• Required work
Each line from the one containing "Task: Open the Connector dropdown arrow" to the end of the records below should be restated word for word; please leave out all other lines.

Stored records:
_____
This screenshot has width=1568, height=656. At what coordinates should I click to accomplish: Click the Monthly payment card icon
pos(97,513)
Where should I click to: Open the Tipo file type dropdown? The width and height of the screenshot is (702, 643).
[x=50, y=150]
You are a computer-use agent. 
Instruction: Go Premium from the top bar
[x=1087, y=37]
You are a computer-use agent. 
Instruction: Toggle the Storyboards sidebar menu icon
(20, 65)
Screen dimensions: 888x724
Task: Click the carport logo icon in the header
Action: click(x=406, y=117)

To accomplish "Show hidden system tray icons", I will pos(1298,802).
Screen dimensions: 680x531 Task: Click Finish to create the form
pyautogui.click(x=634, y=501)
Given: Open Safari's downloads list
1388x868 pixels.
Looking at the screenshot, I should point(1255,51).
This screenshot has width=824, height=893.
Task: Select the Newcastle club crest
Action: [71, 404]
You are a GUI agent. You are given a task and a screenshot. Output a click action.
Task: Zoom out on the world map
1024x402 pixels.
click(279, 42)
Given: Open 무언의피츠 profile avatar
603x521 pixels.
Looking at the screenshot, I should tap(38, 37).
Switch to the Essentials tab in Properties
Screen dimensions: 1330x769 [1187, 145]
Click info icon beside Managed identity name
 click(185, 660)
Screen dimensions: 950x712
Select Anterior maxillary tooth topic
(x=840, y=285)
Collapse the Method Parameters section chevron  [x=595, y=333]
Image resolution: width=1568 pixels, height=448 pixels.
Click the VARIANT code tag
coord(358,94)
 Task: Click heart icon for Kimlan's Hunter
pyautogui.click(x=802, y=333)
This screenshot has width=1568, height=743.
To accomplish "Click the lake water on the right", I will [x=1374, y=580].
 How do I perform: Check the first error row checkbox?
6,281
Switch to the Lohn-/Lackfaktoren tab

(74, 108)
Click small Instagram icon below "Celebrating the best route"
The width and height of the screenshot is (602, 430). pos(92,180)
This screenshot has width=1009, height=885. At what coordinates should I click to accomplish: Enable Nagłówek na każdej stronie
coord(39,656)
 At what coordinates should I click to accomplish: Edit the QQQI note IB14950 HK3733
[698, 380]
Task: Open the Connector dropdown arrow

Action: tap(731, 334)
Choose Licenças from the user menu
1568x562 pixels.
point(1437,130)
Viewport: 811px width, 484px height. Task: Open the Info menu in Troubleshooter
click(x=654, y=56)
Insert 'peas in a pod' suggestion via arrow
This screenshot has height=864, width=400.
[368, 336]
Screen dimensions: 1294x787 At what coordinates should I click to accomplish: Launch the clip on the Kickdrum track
_____
• Result
Task: Open the Connector dropdown arrow

Action: tap(731, 334)
Choose Licenças from the user menu
1568x562 pixels.
point(1437,130)
Viewport: 811px width, 484px height. Task: Open the Info menu in Troubleshooter
click(x=654, y=56)
Insert 'peas in a pod' suggestion via arrow
This screenshot has height=864, width=400.
[368, 336]
Screen dimensions: 1294x787 At what coordinates should I click to accomplish: Launch the clip on the Kickdrum track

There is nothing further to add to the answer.